This deepening of Laguna Gloria’s identity and the revelation of the intrinsic character of the Austin art stage define an art movement toward natural settings. “There’s such an exciting moment in art today where, more and more, almost every artist I respect and follow gets very motivated by projects that would relate to nature, that would be in the outdoors,” observes Grachos. Projects in nature pose a different kind of challenge for artists, and this makes their work exciting, adventurous and innovative. When art interacts with outdoor spaces, whether it’s in an urban setting or in a natural setting that has great physical beauty like Laguna Gloria, the art is more accessible to the broader community. This can have the symbiotic effect of making the community feel more open, accepting and often appreciative of the art. The Sculpture Park includes projects that are both site-specific

and previously imagined, that are sometimes temporary and sometimes permanent. As time goes on and the program is conceptualized long-term, the Park will undergo a metamorphosis based on what is learned about how visitors discover art in a way that’s completely in sync with the landscape, rather than having areas of sculpture that exist in a more formal way.

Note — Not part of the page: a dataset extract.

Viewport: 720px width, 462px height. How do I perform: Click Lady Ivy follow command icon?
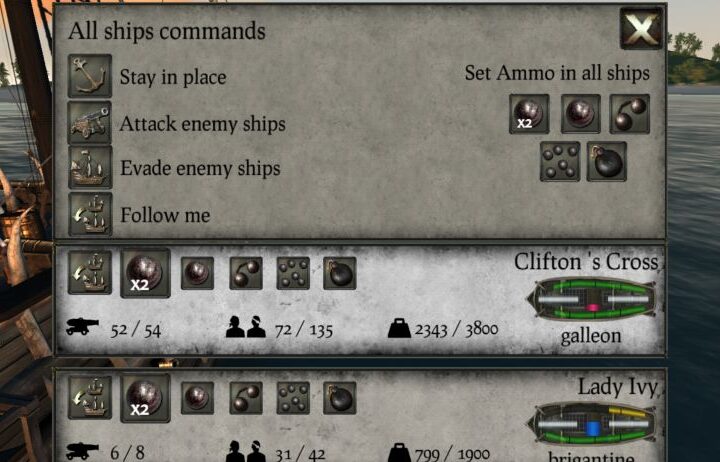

Grachos’ great challenge is to always be able to connect or complement the art in the Sculpture Park at Laguna Gloria with the art downtown at The Jones Center. Part of The Contemporary Austin staff’s curatorial process is also to seek out artists who they think can make an important contribution to the community. “As we’re thinking about our curatorial texture and vision as we move forward, there are two challenges,” Grachos explains. “One is: How do we learn to use these two very different facilities to create one museum? And: Which artists do we think will have the most impact in our community and have the capacity to take on the project, to develop a project at the

The Contemporary Austin – Laguna Gloria, Austin, Texas. Courtesy The Contemporary Austin.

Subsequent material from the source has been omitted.